Каменщик оштукатурил стены моего домика, а я сам побелил их известкой. Электромонтер упрятал штепсели по углам и… веселись душа! Моя мебелишка, в том числе и книжный шкаф, прибыла со стороны сада. Грузовик не протиснулся бы по улице Таннер, да и предприятие это было слишком рискованным. И вот я увидел, как моя кровать, стол, стулья перебираются через изгородь на спине грузчика под насмешливыми взглядами всего Лотиньяка, прильнувшего к окнам. Ребятишки помогали носить свертки и растеряли не больше четверти их содержимого, что было уже неплохо: я человек не дорожащий воспоминаниями и стараюсь отделаться от когда-то полезных, а ныне уже ненужных вещей. Пока я привинчивал дощечку с моим именем над дверью, народное любопытство делегировало ко мне трех добровольных помощниц в лице сестер Шапю. Я сообщил на почте свой новый адрес. Уже через два часа после первых моих шагов и ухода «помощниц» я стал мсье Виктором до конца дней. Во всяком случае, моих дней… Один только нотариус продолжал звать меня по фамилии, но тут уж ничего не поделаешь, он ведь горожанин.

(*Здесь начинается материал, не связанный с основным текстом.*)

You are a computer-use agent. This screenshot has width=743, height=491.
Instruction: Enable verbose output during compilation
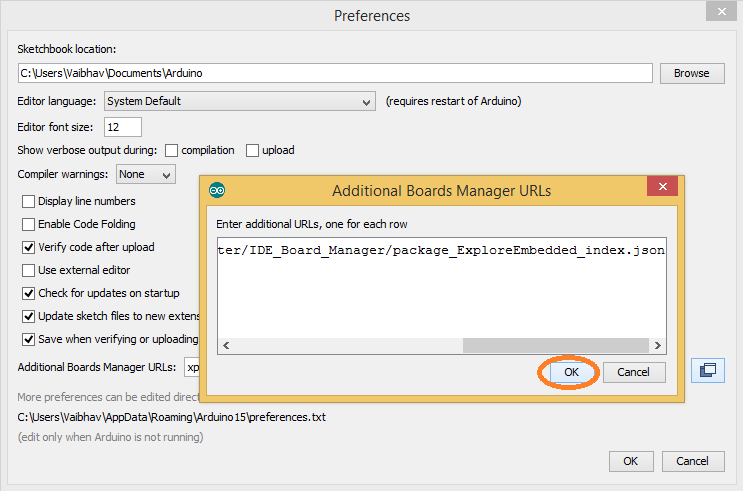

Итак, я обосновался в указанном пункте.
Но прежде чем я смог приступить с расспросами к Антуану, прошел почти целый год. Дюпе с ума сходил от нетерпения. Тем более что источник желтеньких монет не иссякал, уж мне-то это хорошо известно. Если вы будете продолжать в том же духе, Ансельм, я лишу вас наградных, и потом кто меня убедит, что вы говорите правду о сумме намытых вами монет… Ну и пускай приезжает, пускай явится сюда самолично и собирает денежки. Только он не приедет — не захочет тратиться на железнодорожный билет.
А я, я был счастлив. Не скажу, что возврат похищенной «казны» стал меня меньше интересовать, но я утратил охоту копаться в лотиньякских жизнях с этой единственной целью. Мои новые сограждане теперь интересовали меня уже как некий абсолют.

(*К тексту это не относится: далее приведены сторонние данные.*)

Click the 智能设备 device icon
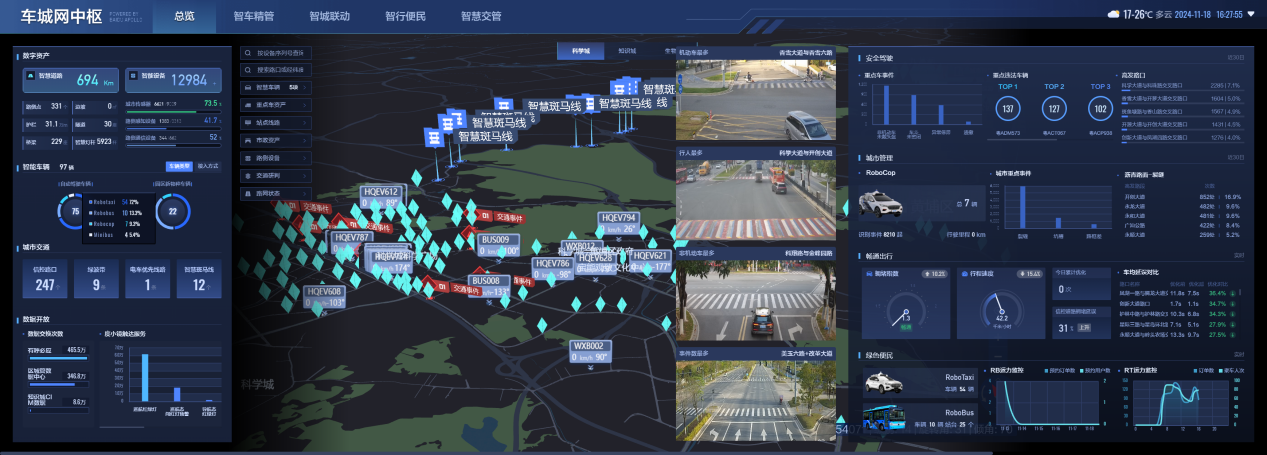Screen dimensions: 1267x455 click(x=132, y=75)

Как вы сами понимаете, ничего необыкновенного в них не было, но они очень остроумно умели приспособиться к быстротекущему времени. Не знаю, возможно, я приукрашиваю их жизнь, но это потому, что я их люблю. Я нахожу, что у них есть вкус… Да, нахожу, что они не лишены искусства посредничества, вот оно нужное слово! Ведь, в сущности, жизнь не что иное, как вечная уступка то движению, то неподвижности. Щекотливое равновесие! Речь идет не о том, чтобы застыть камнем или крутиться волчком, речь идет о том, чтобы уметь примешивать к резвости сладостную медлительность, непрерывно создавать новое из старого. Знать это и поступать соответственно не так-то легко, как думают. Речь идет и о том, чтобы не спускать глаз со своих tabula rasa, с которых все стер собственными руками.